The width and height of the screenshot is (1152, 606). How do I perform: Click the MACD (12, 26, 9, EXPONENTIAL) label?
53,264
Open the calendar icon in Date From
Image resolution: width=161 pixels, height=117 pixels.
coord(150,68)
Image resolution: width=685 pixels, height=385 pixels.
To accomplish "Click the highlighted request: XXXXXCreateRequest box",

---

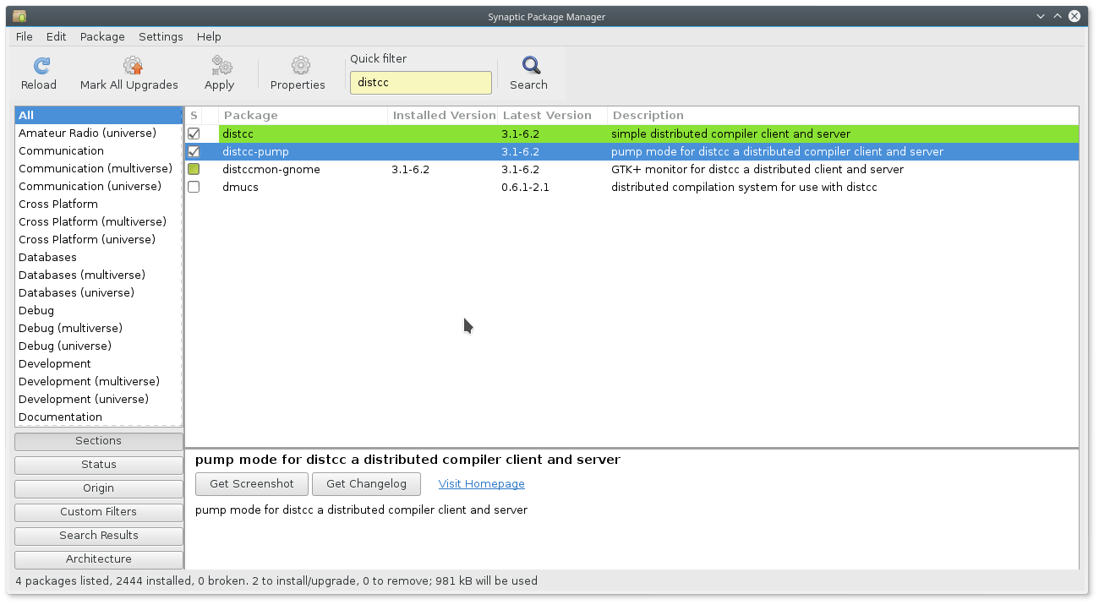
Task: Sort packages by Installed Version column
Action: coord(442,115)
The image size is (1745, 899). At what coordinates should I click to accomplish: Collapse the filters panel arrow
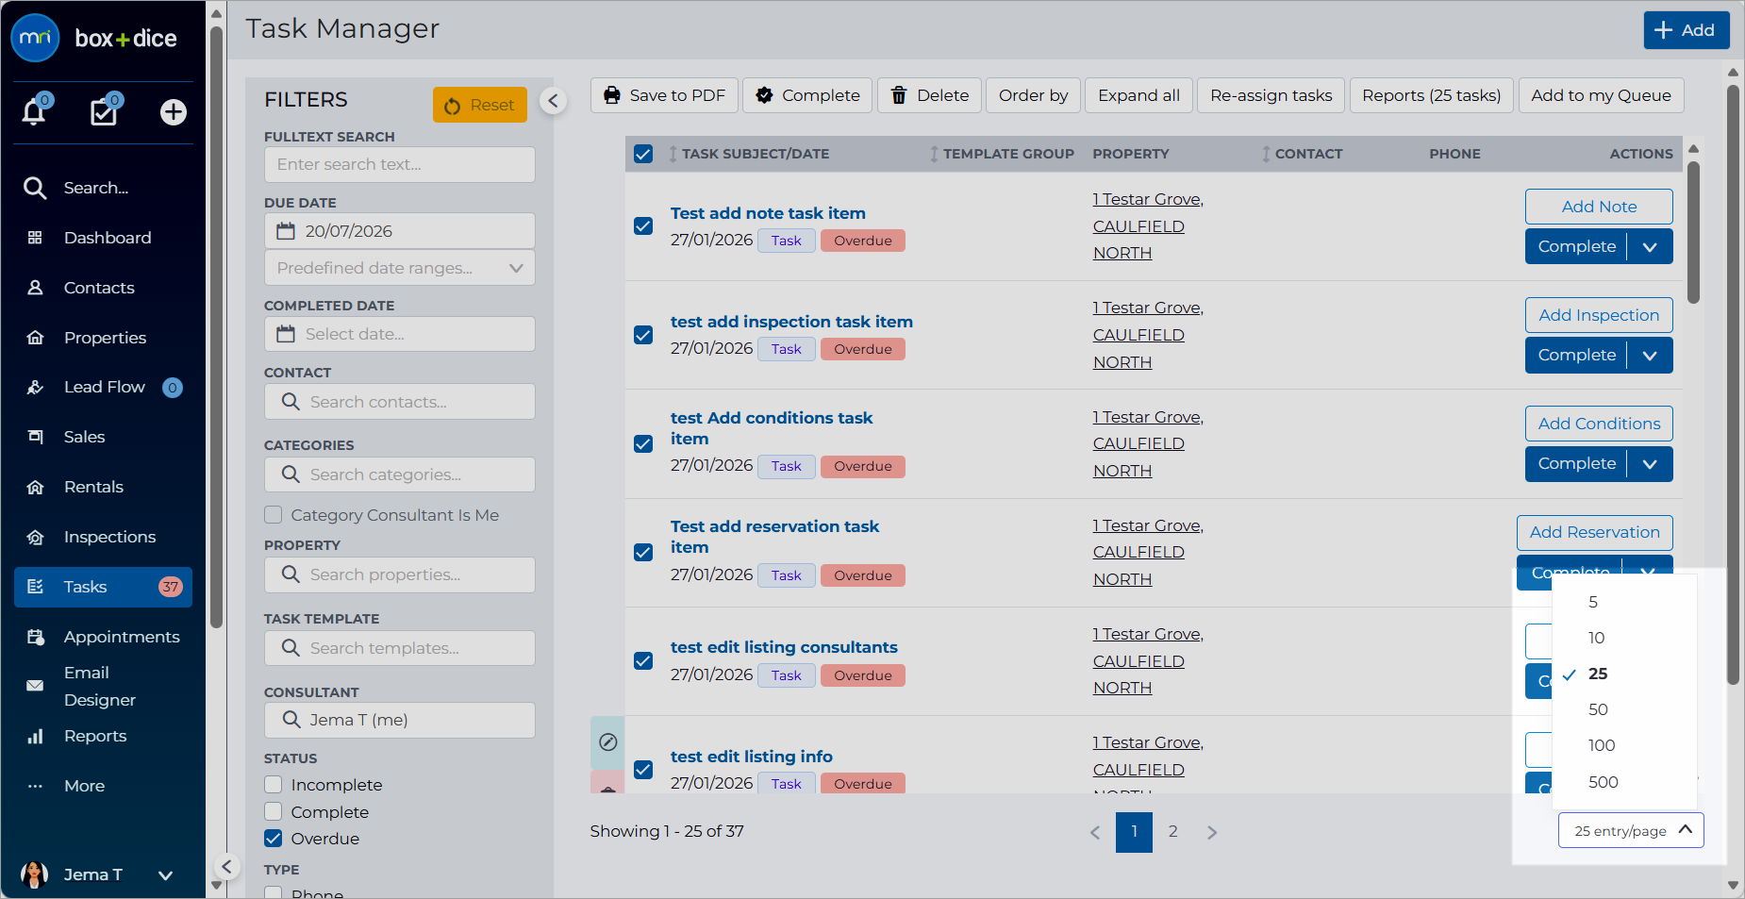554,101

---

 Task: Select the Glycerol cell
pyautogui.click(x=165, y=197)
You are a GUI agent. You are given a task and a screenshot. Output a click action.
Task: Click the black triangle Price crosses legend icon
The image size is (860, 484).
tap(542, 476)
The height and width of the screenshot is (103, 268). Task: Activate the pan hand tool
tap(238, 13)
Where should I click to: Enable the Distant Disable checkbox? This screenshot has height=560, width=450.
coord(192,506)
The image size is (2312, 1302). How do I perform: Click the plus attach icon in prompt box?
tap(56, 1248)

*Exercise*. Copy out the records word for word, beginning at the line that contains "Task: Select the Glycerol cell" and ending after the line that contains "tap(542, 476)".

*Response to the exercise*.
 Task: Select the Glycerol cell
pyautogui.click(x=165, y=197)
You are a GUI agent. You are given a task and a screenshot. Output a click action.
Task: Click the black triangle Price crosses legend icon
The image size is (860, 484).
tap(542, 476)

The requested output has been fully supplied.